Rewriting the Narrative of AI Bias: A Data Feminist Critique of Algorithmic Inequalities in Healthcare
Abstract
AI-driven healthcare systems perpetuate gendered and racialised health inequalities, misdiagnosing marginalised populations due to historical exclusions in medical research and dataset construction. These disparities are further reinforced by androcentric medical epistemologies where white male bodies are treated as the universal norm. Additionally, the ‘othering’ of marginalised communities manifests in algorithmic exclusions or biases, where AI systems flag non-dominant populations as statistical anomalies rather than central subjects, reinforcing structural biases in healthcare access and treatment. This article critically examines the framing of AI bias within legal narratives, particularly through the EU AI Act, arguing that bias is not merely a technical flaw, but a structural consequence of exclusionary knowledge production. The study integrates data feminism as a counter-narrative to dominant AI governance frameworks, applying insights from Richard Sherwin’s legal narrative theory, Kimberlé Crenshaw’s intersectionality theory, Carol Smart’s socio-legal critiques, and Ruha Benjamin’s abolitionist AI perspectives.
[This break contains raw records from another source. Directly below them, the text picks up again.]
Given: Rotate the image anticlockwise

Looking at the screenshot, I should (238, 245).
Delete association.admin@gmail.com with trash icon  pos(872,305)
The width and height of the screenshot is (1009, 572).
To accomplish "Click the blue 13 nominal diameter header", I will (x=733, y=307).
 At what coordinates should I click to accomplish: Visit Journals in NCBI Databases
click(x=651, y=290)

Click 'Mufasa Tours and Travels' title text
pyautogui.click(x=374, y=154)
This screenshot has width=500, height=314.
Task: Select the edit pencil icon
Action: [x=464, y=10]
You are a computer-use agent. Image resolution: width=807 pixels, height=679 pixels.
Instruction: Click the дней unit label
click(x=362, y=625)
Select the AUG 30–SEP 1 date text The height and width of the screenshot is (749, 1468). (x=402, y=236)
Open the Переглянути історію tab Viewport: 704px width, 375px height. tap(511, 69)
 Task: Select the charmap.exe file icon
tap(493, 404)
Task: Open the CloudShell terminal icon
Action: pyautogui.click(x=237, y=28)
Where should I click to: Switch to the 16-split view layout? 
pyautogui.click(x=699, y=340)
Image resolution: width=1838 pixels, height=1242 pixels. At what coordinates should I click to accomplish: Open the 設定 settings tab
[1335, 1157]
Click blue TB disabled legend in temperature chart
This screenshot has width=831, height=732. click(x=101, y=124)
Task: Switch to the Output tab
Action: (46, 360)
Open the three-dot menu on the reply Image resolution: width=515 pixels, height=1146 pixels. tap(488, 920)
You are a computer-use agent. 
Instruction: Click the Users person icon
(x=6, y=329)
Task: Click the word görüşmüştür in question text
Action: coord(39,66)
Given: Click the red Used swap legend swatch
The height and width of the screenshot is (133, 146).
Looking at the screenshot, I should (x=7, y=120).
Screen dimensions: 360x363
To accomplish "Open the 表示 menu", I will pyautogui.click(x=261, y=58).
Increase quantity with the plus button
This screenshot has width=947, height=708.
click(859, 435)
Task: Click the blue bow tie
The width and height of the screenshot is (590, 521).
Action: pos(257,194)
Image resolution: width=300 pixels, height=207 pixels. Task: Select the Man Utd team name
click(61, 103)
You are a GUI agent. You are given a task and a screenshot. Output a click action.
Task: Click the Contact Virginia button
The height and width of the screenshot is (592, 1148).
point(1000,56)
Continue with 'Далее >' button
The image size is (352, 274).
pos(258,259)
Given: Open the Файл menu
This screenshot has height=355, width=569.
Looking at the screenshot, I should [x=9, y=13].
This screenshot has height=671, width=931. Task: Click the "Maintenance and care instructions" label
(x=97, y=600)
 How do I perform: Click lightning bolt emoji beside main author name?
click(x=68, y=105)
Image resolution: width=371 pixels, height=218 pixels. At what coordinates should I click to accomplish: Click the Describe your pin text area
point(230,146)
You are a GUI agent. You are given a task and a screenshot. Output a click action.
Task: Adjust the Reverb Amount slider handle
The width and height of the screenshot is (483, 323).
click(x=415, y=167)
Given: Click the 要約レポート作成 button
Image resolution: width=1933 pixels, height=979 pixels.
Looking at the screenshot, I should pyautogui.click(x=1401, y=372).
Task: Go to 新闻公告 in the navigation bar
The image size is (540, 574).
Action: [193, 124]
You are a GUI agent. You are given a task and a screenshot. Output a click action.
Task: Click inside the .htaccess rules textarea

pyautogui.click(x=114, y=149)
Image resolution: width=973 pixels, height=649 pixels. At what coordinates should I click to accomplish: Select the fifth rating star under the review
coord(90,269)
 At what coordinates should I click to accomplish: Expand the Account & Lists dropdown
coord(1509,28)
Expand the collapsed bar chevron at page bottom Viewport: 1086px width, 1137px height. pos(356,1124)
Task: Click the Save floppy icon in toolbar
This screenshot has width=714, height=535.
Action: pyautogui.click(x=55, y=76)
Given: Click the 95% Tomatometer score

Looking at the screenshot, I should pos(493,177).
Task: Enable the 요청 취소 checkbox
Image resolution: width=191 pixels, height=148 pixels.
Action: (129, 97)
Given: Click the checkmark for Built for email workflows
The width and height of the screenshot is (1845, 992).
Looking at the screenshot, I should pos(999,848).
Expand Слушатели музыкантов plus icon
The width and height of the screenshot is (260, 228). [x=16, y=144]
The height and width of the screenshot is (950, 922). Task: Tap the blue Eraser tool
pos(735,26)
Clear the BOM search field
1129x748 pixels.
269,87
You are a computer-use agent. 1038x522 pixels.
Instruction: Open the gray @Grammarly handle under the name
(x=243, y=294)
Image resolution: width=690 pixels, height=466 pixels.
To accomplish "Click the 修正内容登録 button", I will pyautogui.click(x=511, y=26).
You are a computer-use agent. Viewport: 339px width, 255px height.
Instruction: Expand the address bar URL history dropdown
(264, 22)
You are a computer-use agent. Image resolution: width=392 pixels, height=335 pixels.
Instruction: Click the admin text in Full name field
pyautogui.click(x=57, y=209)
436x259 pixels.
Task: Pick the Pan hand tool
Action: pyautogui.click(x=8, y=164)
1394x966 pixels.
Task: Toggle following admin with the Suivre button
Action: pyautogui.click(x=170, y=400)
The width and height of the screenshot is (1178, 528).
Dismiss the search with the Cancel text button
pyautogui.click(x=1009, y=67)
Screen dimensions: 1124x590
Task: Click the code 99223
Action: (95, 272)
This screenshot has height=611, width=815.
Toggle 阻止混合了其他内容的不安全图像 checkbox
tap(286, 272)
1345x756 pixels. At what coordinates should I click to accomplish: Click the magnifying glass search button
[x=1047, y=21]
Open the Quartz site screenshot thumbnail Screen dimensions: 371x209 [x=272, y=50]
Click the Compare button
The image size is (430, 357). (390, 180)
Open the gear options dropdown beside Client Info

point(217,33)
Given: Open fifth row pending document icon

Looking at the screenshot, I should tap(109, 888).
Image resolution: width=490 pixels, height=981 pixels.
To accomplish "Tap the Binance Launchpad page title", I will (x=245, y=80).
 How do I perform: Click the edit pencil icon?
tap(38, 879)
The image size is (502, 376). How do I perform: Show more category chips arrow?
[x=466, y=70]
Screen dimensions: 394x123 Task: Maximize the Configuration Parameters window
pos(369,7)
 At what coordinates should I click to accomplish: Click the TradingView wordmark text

The analysis highlights how specific articles in the EU AI Act: risk-based classification (Article 6), bias audits (Article 10), and transparency requirements (Article 13), reinforce androcentric, racialised, and neoliberal exclusions, failing to mandate intersectional accountability or structural interventions. By challenging the formalist bias framing in AI regulation, the article advocates for equity-driven AI governance through data feminism, embedding data sovereignty, participatory oversight, and redistributive justice.